April 9, 2026

Seriously?

From convenient to annoying, monthly subscription services have risen beyond their convenience and straight into annoyance. What started as paywalls to unlock features already available on owned vehicles – as was the case with BMW and its pay-to-heat-the-seat debacle – and also more advanced paywalls, like Tesla’s full self-driving function.

While the latter makes sense because it costs money to run data centers, hire people to run them, and pay developers to improve the system, among many other things, hiding basic functions and features behind paywalls is generally questioned in the industry.

Now, we have yet another pay-to-do-something story, and this time, Honda has come under fire thanks to a customer and his new Honda Passport.

2026 Honda Passport Interior

Honda

A Passport to Your Garage

The story came from a Reddituser who complained online. Prior to this, his Honda had a small button on the mirror to open his garage door. With the old system, all you had to do was push a button, and you’re good to go home. After getting into an accident and getting a new car out of the deal, this Reddit user found himself in a new 2026 Honda Passport.

“They moved the garage door opener from a button on the mirror to a paywall subscription service,” he wrote. What was once a simple button is now a whole app ecosystem. Thanks to Hondalink and MyQ, that feature is now a subscription-based system that’s locked behind your phone and a paywall.

Honda

But You Get More Features

Hondalink is a suite of connectivity features that allows your phone to track, monitor, and interact with your vehicle through your smartphone. The deeper you go in this subscription rabbit hole, the more features you get to unlock. The complimentary features will allow you to receive notifications about your vehicle’s status, while more advanced subscription tiers will let you access “Remote” features that track your car’s location, among many other things. On top of those features, Honda also offers a “Security” subscription package and a “Concierge” package.

The good news is that you might not have to subscribe to Hondalink’s more advanced tiers. The integration in question is MyQ, a garage door opener app that runs on a subscription.

Now, the bad news is that the app requires you to install a MyQ receiver in your garage door and connect that to your home router to get started. After that, you need to make sure that your infotainment is connected to your phone via Apple CarPlay or Android Auto. From there, it’s $129 for a three-year subscription plan, or $179 for a five-year subscription plan with MyQ, which is $3.58 per month for the three-year plan or $2.98 per month for the five-year plan.

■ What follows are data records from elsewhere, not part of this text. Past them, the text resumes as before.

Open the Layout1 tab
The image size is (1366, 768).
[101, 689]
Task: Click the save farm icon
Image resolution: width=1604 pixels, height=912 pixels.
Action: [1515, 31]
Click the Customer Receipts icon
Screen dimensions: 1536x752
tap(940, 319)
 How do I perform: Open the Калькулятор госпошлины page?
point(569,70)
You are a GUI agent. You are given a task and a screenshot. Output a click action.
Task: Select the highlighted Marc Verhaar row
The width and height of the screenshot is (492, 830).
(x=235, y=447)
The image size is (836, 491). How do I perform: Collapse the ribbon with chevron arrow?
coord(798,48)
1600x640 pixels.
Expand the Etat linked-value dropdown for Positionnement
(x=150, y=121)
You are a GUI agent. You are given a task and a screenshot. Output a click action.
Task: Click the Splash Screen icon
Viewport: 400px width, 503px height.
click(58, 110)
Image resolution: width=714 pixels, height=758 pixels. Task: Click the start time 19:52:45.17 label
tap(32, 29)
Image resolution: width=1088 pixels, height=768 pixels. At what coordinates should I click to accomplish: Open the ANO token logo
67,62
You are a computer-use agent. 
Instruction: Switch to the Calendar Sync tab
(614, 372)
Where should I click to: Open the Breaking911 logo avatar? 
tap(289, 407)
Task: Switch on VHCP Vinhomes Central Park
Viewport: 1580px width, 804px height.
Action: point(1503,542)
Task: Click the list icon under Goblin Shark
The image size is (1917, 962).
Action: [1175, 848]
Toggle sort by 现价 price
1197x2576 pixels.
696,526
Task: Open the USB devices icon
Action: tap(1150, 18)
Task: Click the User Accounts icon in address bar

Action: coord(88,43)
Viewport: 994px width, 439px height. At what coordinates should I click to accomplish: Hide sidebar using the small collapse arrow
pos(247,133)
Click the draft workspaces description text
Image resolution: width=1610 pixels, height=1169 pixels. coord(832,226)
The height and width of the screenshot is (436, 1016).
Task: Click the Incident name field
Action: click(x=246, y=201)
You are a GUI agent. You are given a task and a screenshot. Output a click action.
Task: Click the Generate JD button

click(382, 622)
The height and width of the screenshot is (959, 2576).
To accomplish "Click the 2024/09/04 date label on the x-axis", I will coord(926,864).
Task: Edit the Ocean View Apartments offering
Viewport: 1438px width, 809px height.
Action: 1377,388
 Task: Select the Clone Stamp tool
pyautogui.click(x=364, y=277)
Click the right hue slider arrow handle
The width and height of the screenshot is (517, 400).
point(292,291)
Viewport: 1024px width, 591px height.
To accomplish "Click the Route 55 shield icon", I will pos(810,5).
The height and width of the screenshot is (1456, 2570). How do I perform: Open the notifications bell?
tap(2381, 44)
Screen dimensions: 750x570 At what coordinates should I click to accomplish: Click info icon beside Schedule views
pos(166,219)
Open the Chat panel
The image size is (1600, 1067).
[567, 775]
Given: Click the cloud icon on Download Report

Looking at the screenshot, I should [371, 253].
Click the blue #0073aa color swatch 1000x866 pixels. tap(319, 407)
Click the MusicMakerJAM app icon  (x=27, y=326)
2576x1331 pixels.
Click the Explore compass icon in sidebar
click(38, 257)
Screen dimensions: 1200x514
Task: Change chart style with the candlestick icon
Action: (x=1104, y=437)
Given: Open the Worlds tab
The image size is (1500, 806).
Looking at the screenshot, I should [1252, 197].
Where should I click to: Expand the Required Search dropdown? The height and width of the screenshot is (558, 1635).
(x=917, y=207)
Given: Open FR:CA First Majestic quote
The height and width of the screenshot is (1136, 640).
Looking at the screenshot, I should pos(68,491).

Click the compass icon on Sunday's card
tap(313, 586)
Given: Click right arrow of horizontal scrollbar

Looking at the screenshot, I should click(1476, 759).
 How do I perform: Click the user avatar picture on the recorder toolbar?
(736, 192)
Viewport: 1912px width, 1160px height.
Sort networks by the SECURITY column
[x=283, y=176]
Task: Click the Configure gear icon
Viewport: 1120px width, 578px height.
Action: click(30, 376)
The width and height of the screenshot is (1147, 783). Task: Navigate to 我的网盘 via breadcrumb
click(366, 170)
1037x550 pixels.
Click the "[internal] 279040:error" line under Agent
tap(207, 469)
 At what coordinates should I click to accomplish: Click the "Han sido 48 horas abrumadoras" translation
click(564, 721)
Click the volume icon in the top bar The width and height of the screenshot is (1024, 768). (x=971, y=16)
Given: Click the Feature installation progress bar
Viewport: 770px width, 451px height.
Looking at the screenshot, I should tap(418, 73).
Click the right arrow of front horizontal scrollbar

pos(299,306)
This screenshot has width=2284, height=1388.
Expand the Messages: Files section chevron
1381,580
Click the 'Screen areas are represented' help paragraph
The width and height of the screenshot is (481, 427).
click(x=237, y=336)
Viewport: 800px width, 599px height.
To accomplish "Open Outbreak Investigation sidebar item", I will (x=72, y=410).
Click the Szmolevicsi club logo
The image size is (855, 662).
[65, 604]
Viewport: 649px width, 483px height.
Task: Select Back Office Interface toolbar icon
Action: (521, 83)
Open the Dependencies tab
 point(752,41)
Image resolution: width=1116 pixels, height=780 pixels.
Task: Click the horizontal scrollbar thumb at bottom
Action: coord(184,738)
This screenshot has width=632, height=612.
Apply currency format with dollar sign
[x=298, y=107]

So what do you get out of your about-three-dollars-a-month payment? Well, you can open and close your garage door from anywhere as long as you are connected. You may also schedule when your garage door will open or close, and set it to open for any guests or visitors you may have if you’re not home. Oh, but if you subscribe now, you get a complimentary 30-day trial. Nice.

Pay $170 for a part or $179 for five years? The math doesn’t add up.

Honda

A Complex Solution For a Simple Task

Homelink was the go-to standard for many Honda owners when it came to opening their garage doors. It seems that Honda is getting cozy with MyQ instead of installing that Homelink-capable mirror in their vehicle cabins. Once upon a time, Homelink-capable mirrors came standard on many trim levels of previous-generation Honda vehicles; now it’s a solution that you have to buy separately.

Customers who want to retrofit the Homelink mirror will also have to pay up, since Honda charges about $170 for the part. Furthermore, if you want to migrate from Homelink to MyQ, and your garage door opener is incompatible with MyQ, you’ll have to buy a new receiver and subscribe to the app.

My solution here is to just ditch all these subscriptions entirely. Personally, our family’s garage door isn’t connected via Wi-Fi, Bluetooth, or anything. The only “subscription” that we have – if you can even call it that – is some batteries. Traditional remotes won’t be as clean or as flashy as the in-car buttons and remotes, but they get the job done, and that’s good enough.

Do we really want a future where everything, including your kitchen sink, is locked behind a paywall? Back then it was heated seats, now it’s a garage door, what’s next? Reduced horsepower and performance if you’re not subscribed? The inability to drive your car unless you’re paying ten bucks a month after you’ve fully paid off the vehicle?